Now that the cat is out of the bag my blog can directly reflect my thought process these days.....everything.baby.all.the.time. No joke...it took a couple of weeks for it to actually set in, and once that happened my brain turned to baby mush!
I have never been so obsessed with somebody in my whole life, well except for Justin Timberlake when I was 13...but that's totally different...after our 12 week ultrasound I have just been in awe of this whole miracle that is happening. The baby was flipping around in there and had it's arm waving around, it has a strong heartbeat, and everything is perfect. Sounds and sights to a mama-to-be that make me sleep a little better at night :)

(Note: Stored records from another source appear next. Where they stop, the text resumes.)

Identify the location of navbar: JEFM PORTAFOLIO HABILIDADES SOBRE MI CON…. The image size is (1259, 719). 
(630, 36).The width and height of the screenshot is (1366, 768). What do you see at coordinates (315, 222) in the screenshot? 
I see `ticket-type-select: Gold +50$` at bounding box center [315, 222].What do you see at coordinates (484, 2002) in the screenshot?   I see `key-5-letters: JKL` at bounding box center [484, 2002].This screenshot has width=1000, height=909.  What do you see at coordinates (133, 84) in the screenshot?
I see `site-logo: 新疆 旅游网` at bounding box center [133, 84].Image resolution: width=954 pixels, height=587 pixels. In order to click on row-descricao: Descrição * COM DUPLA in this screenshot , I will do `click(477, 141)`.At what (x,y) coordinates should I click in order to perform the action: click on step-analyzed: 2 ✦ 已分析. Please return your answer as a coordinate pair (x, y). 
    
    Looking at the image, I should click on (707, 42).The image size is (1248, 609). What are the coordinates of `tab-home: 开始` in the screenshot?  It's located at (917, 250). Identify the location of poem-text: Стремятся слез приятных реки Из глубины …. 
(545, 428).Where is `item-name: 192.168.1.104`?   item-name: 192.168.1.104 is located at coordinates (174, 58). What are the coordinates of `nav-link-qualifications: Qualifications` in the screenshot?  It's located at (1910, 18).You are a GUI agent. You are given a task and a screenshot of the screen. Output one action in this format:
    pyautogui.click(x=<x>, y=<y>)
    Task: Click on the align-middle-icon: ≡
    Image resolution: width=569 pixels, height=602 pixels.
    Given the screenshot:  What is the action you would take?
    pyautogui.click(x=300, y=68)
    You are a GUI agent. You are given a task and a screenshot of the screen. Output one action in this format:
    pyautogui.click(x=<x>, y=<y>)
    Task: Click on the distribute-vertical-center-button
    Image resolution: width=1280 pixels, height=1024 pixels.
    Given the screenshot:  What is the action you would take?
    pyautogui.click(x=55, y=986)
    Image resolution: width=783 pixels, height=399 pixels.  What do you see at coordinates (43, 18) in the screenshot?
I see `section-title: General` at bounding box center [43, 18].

So far I have not felt too "spooked"...I babysat from the time I was 12 until I was well into college. I know how to change a diaper, feed a baby, bathe a baby, ya know the normal things. I however have no idea how to raise a child. I asked a friend the other day and she said well really you just stare at it. I thought cool I can totally do that and not feel like a stalker at all. But the more I think about it the more I consider that God thinks we can raise a child, and raise it to be a follower, and a person who knows right from wrong, and how to give and be loved. He did pick me and Mr. Mac to be this little angels mommy and daddy. He knows we can do it. He believes in us. All of this is very reassuring, and I am so thankful that we are believers who have this to rely on. Because quite honestly I don't know how one can do it without HIS help.
Beyond thinking about all the deep stuff that we are about embark on, I find myself creepin on people's strollers, and diaper bags, and baby paraphernalia. I have a little baby bump, but really I just look like I ate 17 cheeseburgers for lunch, that being said I am sure these parents think I am going to steal their kiddos because I stare at them. Not awkward at all. Really I am just wondering what is the most beneficial things to have and what is a waste of money. And I wonder how my music choices will change? Or will they? I am not opposed to having a toddler walking around singing Pharrell and Robin Thicke Blurred Lines (or something similar). All Mr. Mac listens to is John Meyer and The Eagles, so I think we can rule him out of this concern ;)
These concerns/thought processes are only the tip of the ice burg...it took me entirely too long to write this post, and I am sure it reads as though a hyperactive child who just drank a Mountain Dew wrote it!
Happy Monday and have a great week!!!!